[Recorded data]
■ ■ ■ ■ ■

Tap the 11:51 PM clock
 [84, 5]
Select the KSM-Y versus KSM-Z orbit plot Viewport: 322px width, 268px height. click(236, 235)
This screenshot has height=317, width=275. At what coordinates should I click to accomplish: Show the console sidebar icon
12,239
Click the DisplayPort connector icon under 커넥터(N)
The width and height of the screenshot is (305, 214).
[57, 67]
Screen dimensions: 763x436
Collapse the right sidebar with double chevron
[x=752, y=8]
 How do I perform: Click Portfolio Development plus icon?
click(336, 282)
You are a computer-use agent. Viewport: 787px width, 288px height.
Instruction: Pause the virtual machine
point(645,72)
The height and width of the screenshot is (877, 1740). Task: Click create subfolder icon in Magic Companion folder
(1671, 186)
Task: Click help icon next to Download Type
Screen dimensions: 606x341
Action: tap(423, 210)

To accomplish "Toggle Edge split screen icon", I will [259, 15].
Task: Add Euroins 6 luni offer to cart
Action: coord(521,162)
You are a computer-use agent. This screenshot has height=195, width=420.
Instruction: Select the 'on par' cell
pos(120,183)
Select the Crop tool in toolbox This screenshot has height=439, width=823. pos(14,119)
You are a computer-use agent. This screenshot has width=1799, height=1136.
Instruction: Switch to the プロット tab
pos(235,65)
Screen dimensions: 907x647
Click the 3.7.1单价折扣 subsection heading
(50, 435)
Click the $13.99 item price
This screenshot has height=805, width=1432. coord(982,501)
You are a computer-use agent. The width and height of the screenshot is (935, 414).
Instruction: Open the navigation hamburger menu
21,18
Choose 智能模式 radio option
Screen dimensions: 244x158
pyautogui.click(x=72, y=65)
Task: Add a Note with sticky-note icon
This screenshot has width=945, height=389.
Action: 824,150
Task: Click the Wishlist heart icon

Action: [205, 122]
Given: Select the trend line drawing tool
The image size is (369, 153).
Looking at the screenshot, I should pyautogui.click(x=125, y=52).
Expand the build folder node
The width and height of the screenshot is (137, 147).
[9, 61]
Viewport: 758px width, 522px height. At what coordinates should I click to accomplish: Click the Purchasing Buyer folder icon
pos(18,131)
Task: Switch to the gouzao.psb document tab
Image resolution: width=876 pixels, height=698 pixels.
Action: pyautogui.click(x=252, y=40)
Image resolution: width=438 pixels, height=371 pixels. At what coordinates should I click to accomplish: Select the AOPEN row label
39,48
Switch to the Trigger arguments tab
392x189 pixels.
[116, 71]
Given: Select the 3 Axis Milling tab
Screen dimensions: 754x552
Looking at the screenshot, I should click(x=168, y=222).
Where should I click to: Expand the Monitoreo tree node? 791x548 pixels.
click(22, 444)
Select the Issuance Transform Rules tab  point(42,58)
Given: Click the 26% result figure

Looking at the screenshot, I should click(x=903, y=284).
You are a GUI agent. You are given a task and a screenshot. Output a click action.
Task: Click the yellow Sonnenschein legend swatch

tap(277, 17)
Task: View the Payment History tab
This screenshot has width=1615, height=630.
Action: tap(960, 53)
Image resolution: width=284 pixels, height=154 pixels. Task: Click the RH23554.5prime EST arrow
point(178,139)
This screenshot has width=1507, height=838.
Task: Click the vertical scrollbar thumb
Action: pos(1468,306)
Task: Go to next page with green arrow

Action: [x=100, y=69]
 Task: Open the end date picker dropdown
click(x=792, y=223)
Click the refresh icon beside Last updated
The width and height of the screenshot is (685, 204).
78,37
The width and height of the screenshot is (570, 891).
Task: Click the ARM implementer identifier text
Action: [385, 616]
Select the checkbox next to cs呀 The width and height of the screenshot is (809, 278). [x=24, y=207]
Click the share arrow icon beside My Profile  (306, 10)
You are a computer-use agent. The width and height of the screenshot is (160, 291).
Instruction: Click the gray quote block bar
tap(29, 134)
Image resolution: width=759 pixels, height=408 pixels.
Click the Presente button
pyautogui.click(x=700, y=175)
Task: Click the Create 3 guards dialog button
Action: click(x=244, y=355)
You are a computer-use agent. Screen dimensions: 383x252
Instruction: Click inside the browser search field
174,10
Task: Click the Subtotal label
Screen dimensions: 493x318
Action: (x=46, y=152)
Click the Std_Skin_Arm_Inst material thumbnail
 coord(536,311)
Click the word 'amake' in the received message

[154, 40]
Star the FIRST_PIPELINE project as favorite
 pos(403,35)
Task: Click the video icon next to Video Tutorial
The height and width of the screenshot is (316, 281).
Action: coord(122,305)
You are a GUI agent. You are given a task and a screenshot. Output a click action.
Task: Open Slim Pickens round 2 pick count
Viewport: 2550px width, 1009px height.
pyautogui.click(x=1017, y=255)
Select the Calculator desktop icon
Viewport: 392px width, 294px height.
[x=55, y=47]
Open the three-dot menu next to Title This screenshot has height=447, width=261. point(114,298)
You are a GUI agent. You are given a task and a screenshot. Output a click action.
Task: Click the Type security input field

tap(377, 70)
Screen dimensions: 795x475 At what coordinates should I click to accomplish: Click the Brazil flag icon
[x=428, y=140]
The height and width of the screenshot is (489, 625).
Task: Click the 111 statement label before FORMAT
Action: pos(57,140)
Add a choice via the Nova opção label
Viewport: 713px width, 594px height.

■ ■ ■ ■ ■

When the line with "has width=1799, height=1136." is reached in the data above, start copying there, and copy each line exactly until the line with "Click the refresh icon beside Last updated" has been copied; copy nothing else.

Finished task:
You are a computer-use agent. This screenshot has width=1799, height=1136.
Instruction: Switch to the プロット tab
pos(235,65)
Screen dimensions: 907x647
Click the 3.7.1单价折扣 subsection heading
(50, 435)
Click the $13.99 item price
This screenshot has height=805, width=1432. coord(982,501)
You are a computer-use agent. The width and height of the screenshot is (935, 414).
Instruction: Open the navigation hamburger menu
21,18
Choose 智能模式 radio option
Screen dimensions: 244x158
pyautogui.click(x=72, y=65)
Task: Add a Note with sticky-note icon
This screenshot has width=945, height=389.
Action: 824,150
Task: Click the Wishlist heart icon

Action: [205, 122]
Given: Select the trend line drawing tool
The image size is (369, 153).
Looking at the screenshot, I should pyautogui.click(x=125, y=52).
Expand the build folder node
The width and height of the screenshot is (137, 147).
[9, 61]
Viewport: 758px width, 522px height. At what coordinates should I click to accomplish: Click the Purchasing Buyer folder icon
pos(18,131)
Task: Switch to the gouzao.psb document tab
Image resolution: width=876 pixels, height=698 pixels.
Action: pyautogui.click(x=252, y=40)
Image resolution: width=438 pixels, height=371 pixels. At what coordinates should I click to accomplish: Select the AOPEN row label
39,48
Switch to the Trigger arguments tab
392x189 pixels.
[116, 71]
Given: Select the 3 Axis Milling tab
Screen dimensions: 754x552
Looking at the screenshot, I should click(x=168, y=222).
Where should I click to: Expand the Monitoreo tree node? 791x548 pixels.
click(22, 444)
Select the Issuance Transform Rules tab  point(42,58)
Given: Click the 26% result figure

Looking at the screenshot, I should click(x=903, y=284).
You are a GUI agent. You are given a task and a screenshot. Output a click action.
Task: Click the yellow Sonnenschein legend swatch

tap(277, 17)
Task: View the Payment History tab
This screenshot has width=1615, height=630.
Action: tap(960, 53)
Image resolution: width=284 pixels, height=154 pixels. Task: Click the RH23554.5prime EST arrow
point(178,139)
This screenshot has width=1507, height=838.
Task: Click the vertical scrollbar thumb
Action: pos(1468,306)
Task: Go to next page with green arrow

Action: [x=100, y=69]
 Task: Open the end date picker dropdown
click(x=792, y=223)
Click the refresh icon beside Last updated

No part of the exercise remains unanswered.